Improved conditions across much of the state have not translated to improved water allocations for irrigators in most valleys at the opening of the 2020/2021 water year.
The NSW Department of Planning, Industry and Environment (DPIE) stating a large portion of recent rainfall has occurred downstream of major storages and did not lead to significant inflows to most dams.
For the third year in a row an opening allocation of zero per cent has been announced for NSW Murray general security water.
Lachlan general security water also opened on zero per cent for the fourth consecutive year and restrictions on carryover use have been extended.
There has been little improvement for high security water entitlement holders in the Peel, Namoi and Lachlan rivers, who for the second time in a row are starting the new water year without a full allocation.
While, the high security allocation for the Hunter has also been reduced this year, to 90 per cent.

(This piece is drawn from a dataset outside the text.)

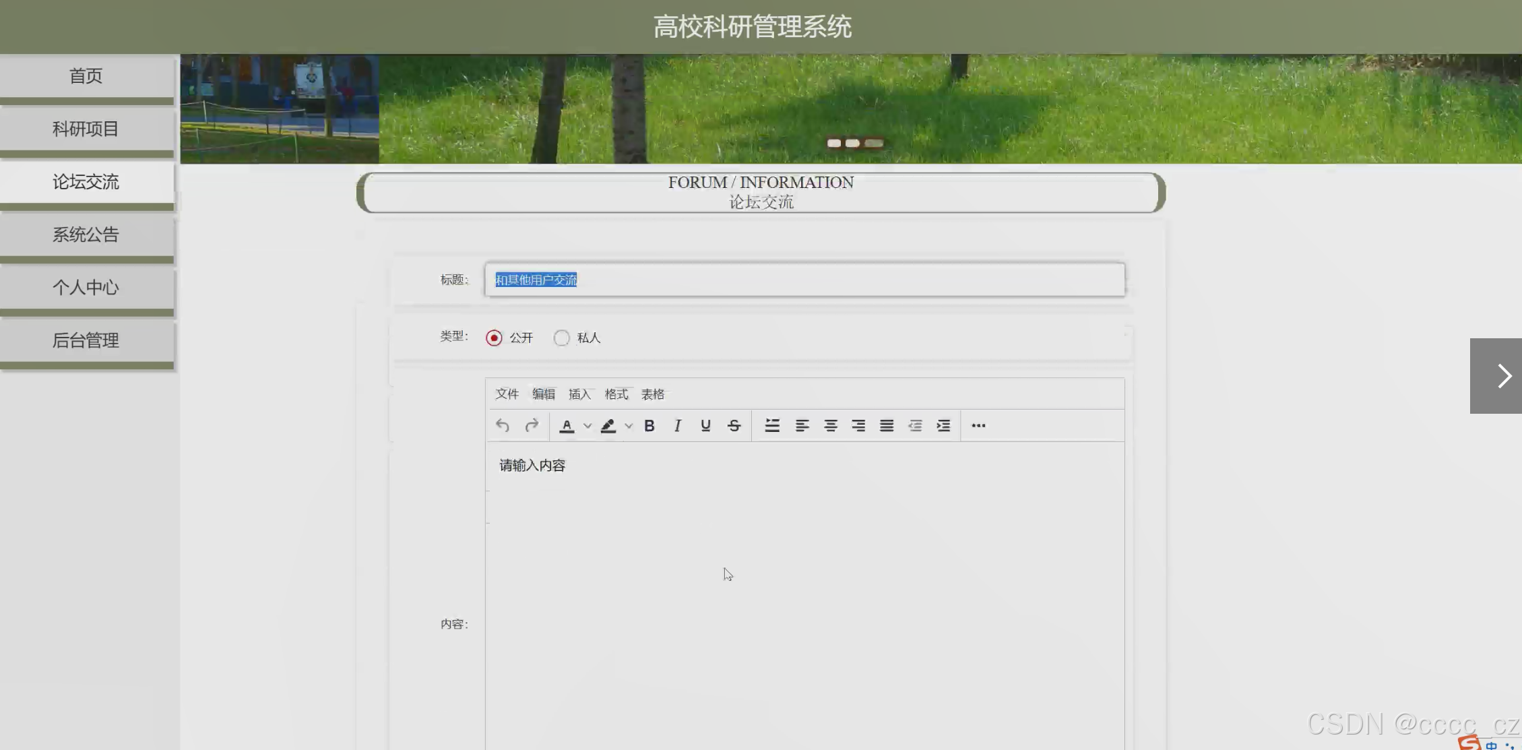Jump to the third banner slide indicator
Viewport: 1522px width, 750px height.
pyautogui.click(x=874, y=143)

Three groundwater sources around the state have been restricted due to valley-wide extraction limits being exceeded.
Lower Murrumbidgee (Deep) groundwater users will receive an allocation of only 65 per cent, a change from the 100 per cent which had been relied on in previous years.
While, Upper Namoi Zone 3 (Breeza to Gunnedah) groundwater users have had their allocation cut to 88 per cent and the Eastern Recharge groundwater users have received a 25 per cent allocation.
A temporary water restriction order will be also be issued for the Upper Lachlan Alluvial Zone 1 groundwater, with irrigators only allowed access to 30 per cent of their water entitlement share.
In better news, general security Murrumbidgee surface water opened at 10 per cent, up from a three per cent opening allocation in 2019/2020.
As a result of significant inflows since February, temporary water restrictions for Macquarie general security carryover have been lifted.
And Lower Darling general security water users have been issued a 30 per cent allocation, with the Menindee Lakes System now 28 per cent full.
The DPIE stated on their website that Lower Darling users are on 30 per cent while Murray irrigators remain on zero because it is not until the Menindee system exceeds 640 gigalitres (37 per cent full) that it becomes a shared Murray resource under the Murray Darling Basin Agreement.
The DPIE issue the opening allocations on July 1, the first day of the water year.